We will be holding open days to anyone who is interested and more information will be shared soon.

Dietitians are qualified and regulated health professionals that assess, diagnose and treat dietary and nutritional problems at an individual and wider public-health level.

They use the most up-to-date public health and scientific research on food, health and disease which they translate into practical guidance to enable people to make appropriate lifestyle and food choices.

The minimum requirement to qualify as a dietitian and be registered with the HCPC is a BSc Hons in Dietetics, or a related science degree with a postgraduate diploma or higher degree in Dietetics.  However this is now being offered as an apprenticeship degree through a small number of universities.

NCIC are currently in the process of recruiting an Apprentice Dietitian with an excellent response to the advert.

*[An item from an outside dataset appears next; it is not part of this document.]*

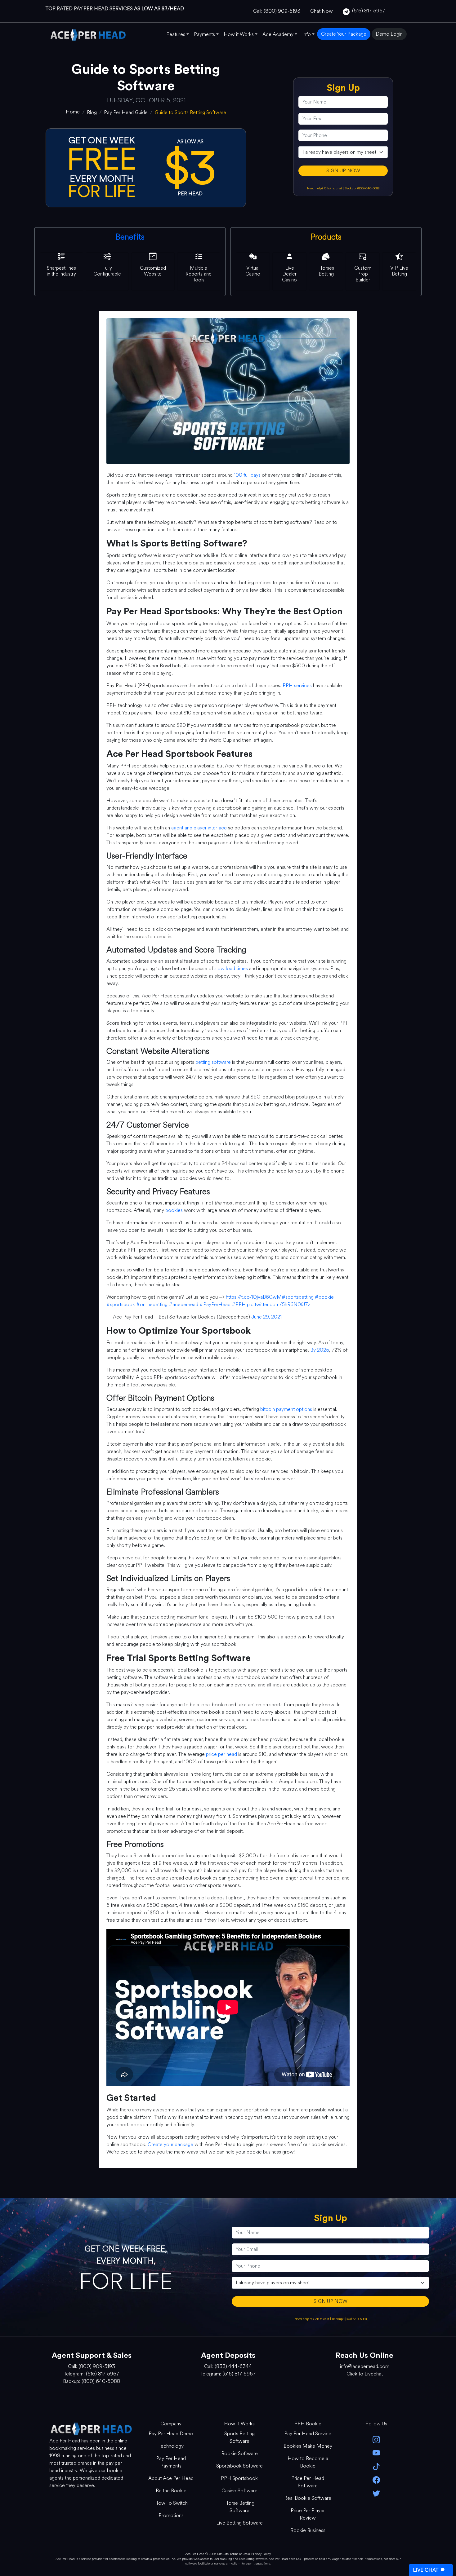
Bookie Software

This is in partnership with Teesside University and we are very excited to welcome an apprentice in May when the training starts. Our apprentice will work in the department and spend one day per week attending university teaching which is a blend of face to face and online sessions.

Podiatrists are registered healthcare professionals who are experts in foot and lower limb health. Podiatrists deliver high quality clinical care to people of all ages with foot or lower limb conditions. A podiatrist’s job includes providing assessment, diagnosis and treatment for a range of problems affecting the lower limb and advice to prevent problems.

Podiatrists play a crucial role in reducing the risk of amputation, foot infection, foot pain and hospital admissions. They can deliver a wide range of podiatry interventions including wound care, skin care, nail surgery, scalpel work, or care for long term conditions. They provide assessment of the musculoskeletal structures in the lower leg and initiate treatment plans to improve movement or reduce pain. They may also prescribe insoles for the management of foot / lower limb conditions.

Podiatrists work in a variety of places with a variety of health care professionals including in the NHS alongside community nurses, orthotists, specialist nurses and doctors or on their own running their own private business.